De Guingand produced from the pocket of his battledress the draft of a letter.
‘Dear Ike,’ it read
. ‘Have seen Freddie and understand you are greatly worried by many considerations in these difficult days. I have given you my frank views because I have felt you like this … Whatever your decision may be you can rely on me one hundred percent to make it work and I know Brad will do the same. Very distressed that my letter may have upset you and I would ask you to tear it up. Your very devoted subordinate, Monty.’ He signed, and it was encyphered and transmitted by cable without delay. The estimable Freddie de Guingand had once
again saved his chief from his insufferable self. He then went to 21st Army Group’s rear headquarters in Brussels to speak to journalists. He emphasized that Montgomery’s command over the two American armies was temporary, and that in the interests of Allied solidarity the clamour for him to be made ground commander and the veiled criticism of Eisenhower must stop. They promised to consult their editors.
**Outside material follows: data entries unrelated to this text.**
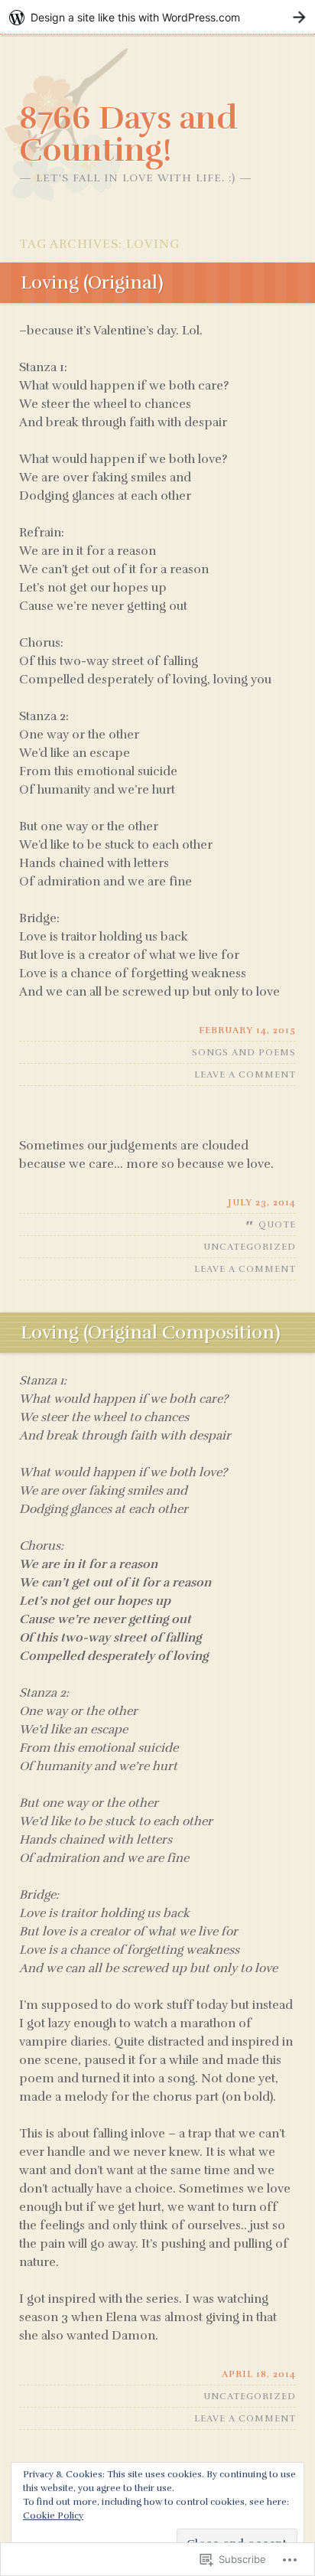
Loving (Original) (92, 282)
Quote (277, 1224)
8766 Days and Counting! (128, 134)
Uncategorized (249, 1246)
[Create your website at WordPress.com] (157, 17)
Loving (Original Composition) (151, 1332)
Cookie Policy (53, 2515)
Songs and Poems (244, 1052)
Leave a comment (245, 1074)
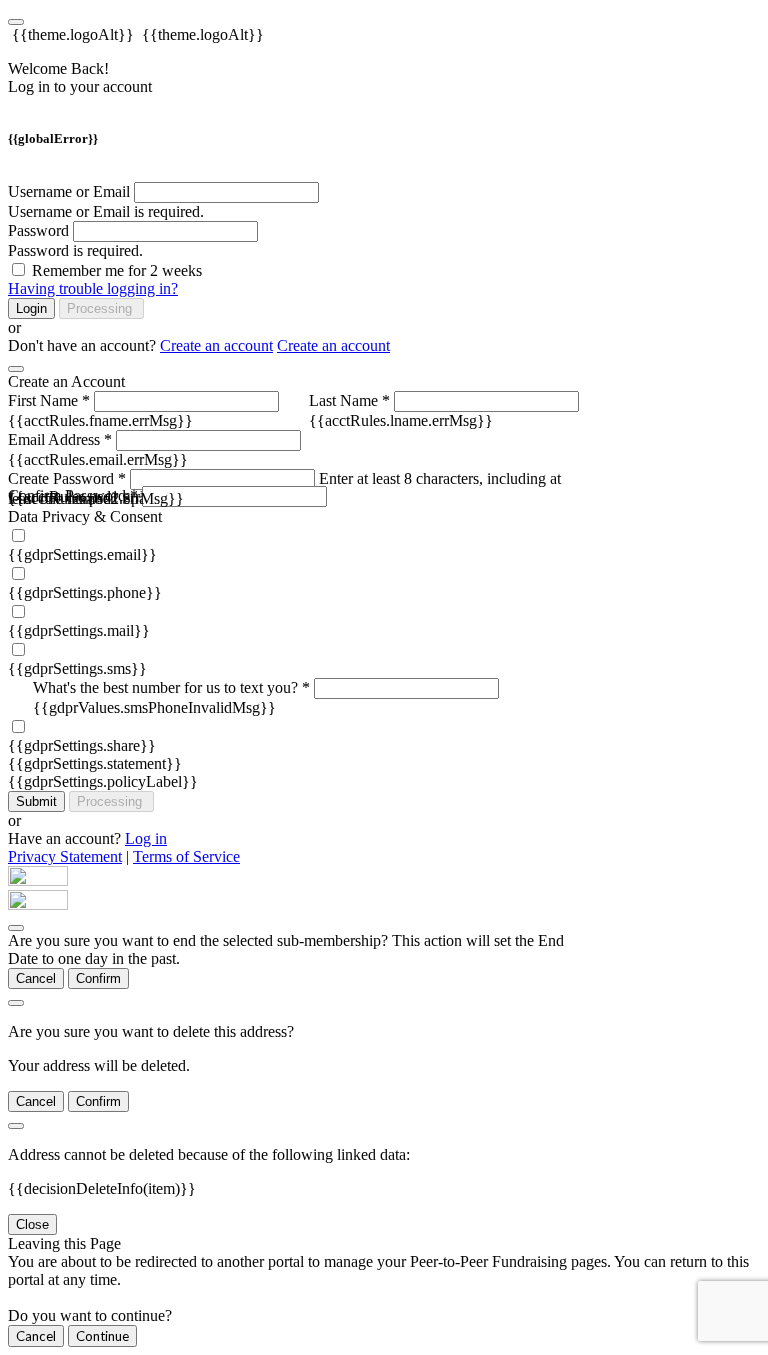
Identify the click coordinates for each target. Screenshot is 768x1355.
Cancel (36, 978)
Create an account (216, 345)
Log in (146, 838)
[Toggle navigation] (16, 22)
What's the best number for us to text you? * (171, 687)
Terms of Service (186, 856)
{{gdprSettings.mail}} (79, 630)
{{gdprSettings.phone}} (85, 592)
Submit (36, 801)
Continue (102, 1336)
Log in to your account (80, 86)
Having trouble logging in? (93, 288)
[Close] (16, 369)
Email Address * (60, 439)
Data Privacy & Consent (85, 516)
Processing (101, 308)
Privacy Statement (65, 856)
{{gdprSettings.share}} (82, 745)
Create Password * (67, 478)
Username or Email (69, 191)
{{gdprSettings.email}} (82, 554)
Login (31, 308)
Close (32, 1224)
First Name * (49, 400)
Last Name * (349, 400)
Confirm (98, 978)
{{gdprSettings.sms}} (77, 668)
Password (38, 230)
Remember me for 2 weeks (117, 270)
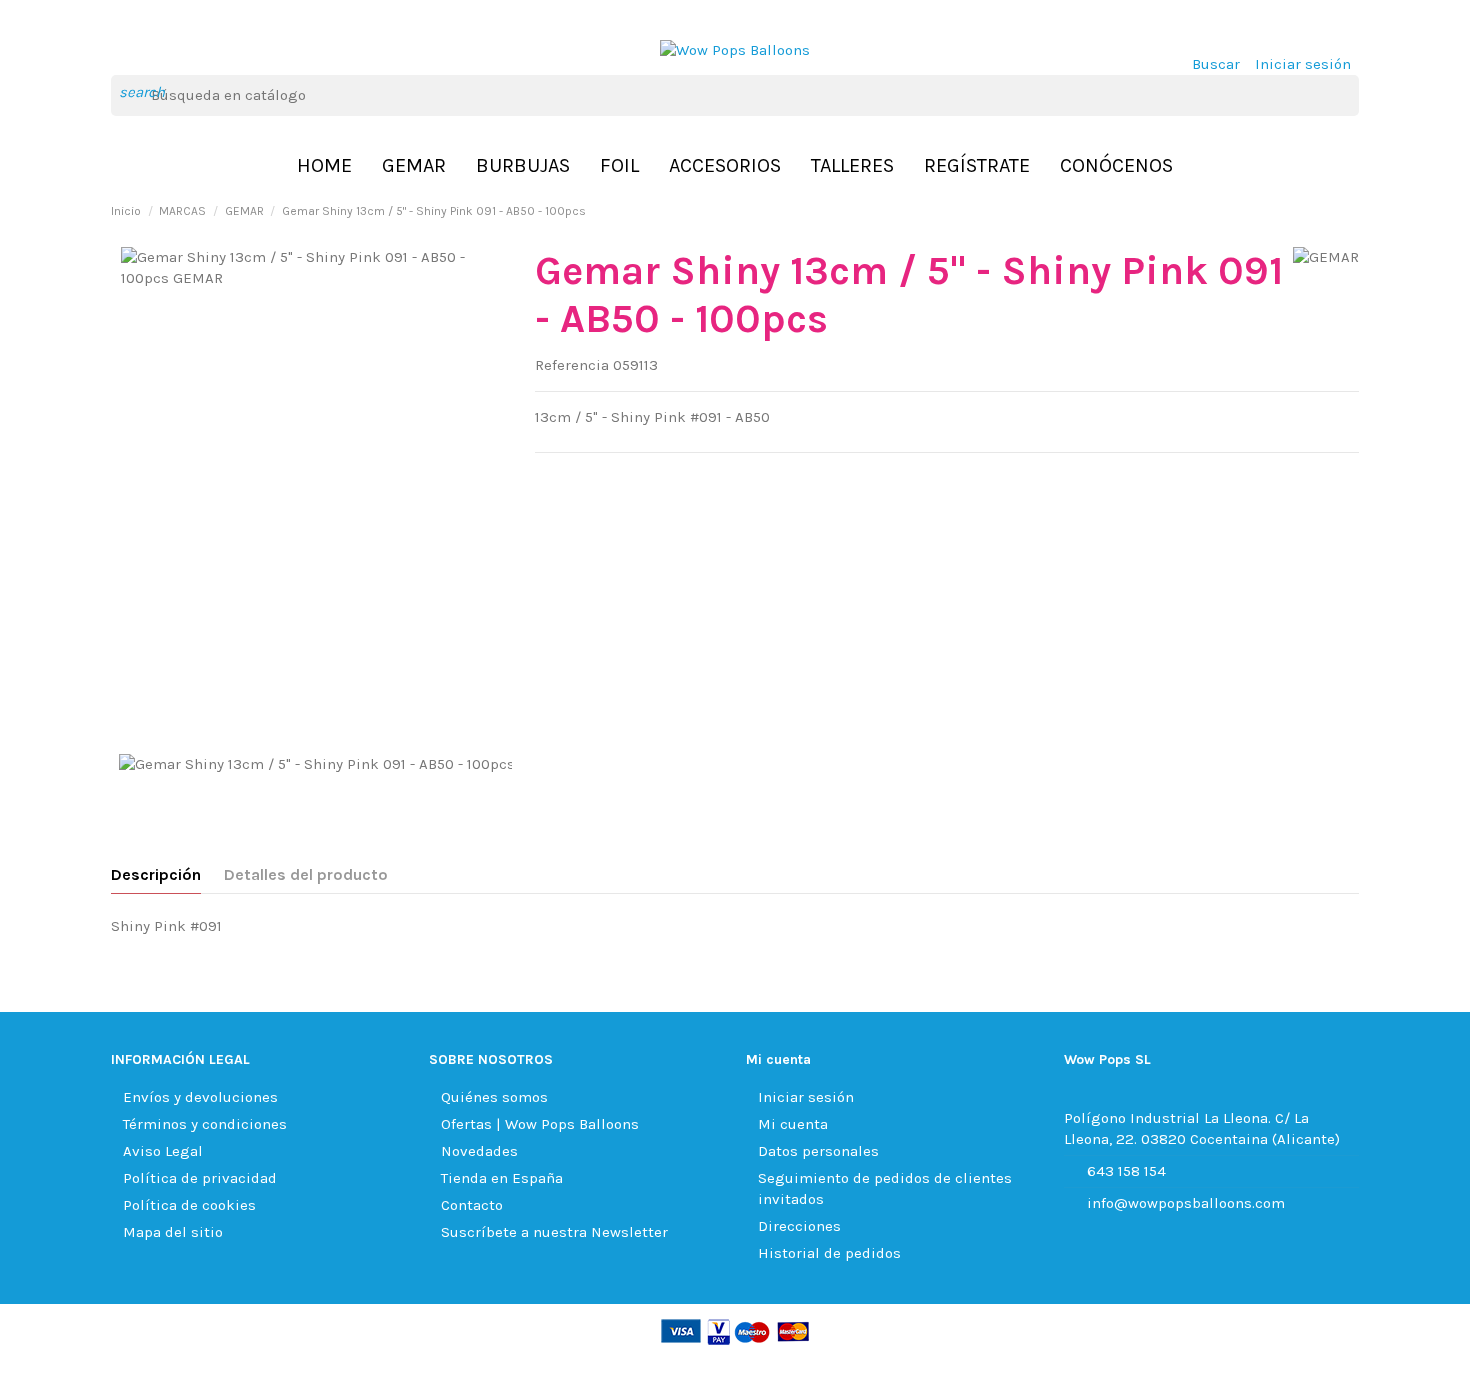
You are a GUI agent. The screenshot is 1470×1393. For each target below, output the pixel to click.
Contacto (472, 1205)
De Guingand then rang Bedell Smith in Versailles to assure him that the field marshal had backed down completely.

All that needed to be settled was the date of the northern offensive. Eisenhower had convinced himself that it would be New Year’s Day. Montgomery had at first favoured 4 January, but now brought it forward by twenty-four hours to 3 January. But a groundswell of hostile opinion lingered on. Many American senior officers regretted later that Eisenhower had not seized the opportunity to get rid of the field marshal. They wanted a strategic victory in the Ardennes, utterly destroying all German forces in the Bulge. Montgomery believed that this was impracticable, and felt that they just wanted to wipe out the embarrassment of having been caught napping. He was impatient to get on with Operation Veritable to clear the Reichswald before crossing the Rhine north of the Ruhr. Bradley and Patton, on the other hand, had no intention of waiting until 3 January. They planned to launch their counter-offensive from Bastogne on 31 December.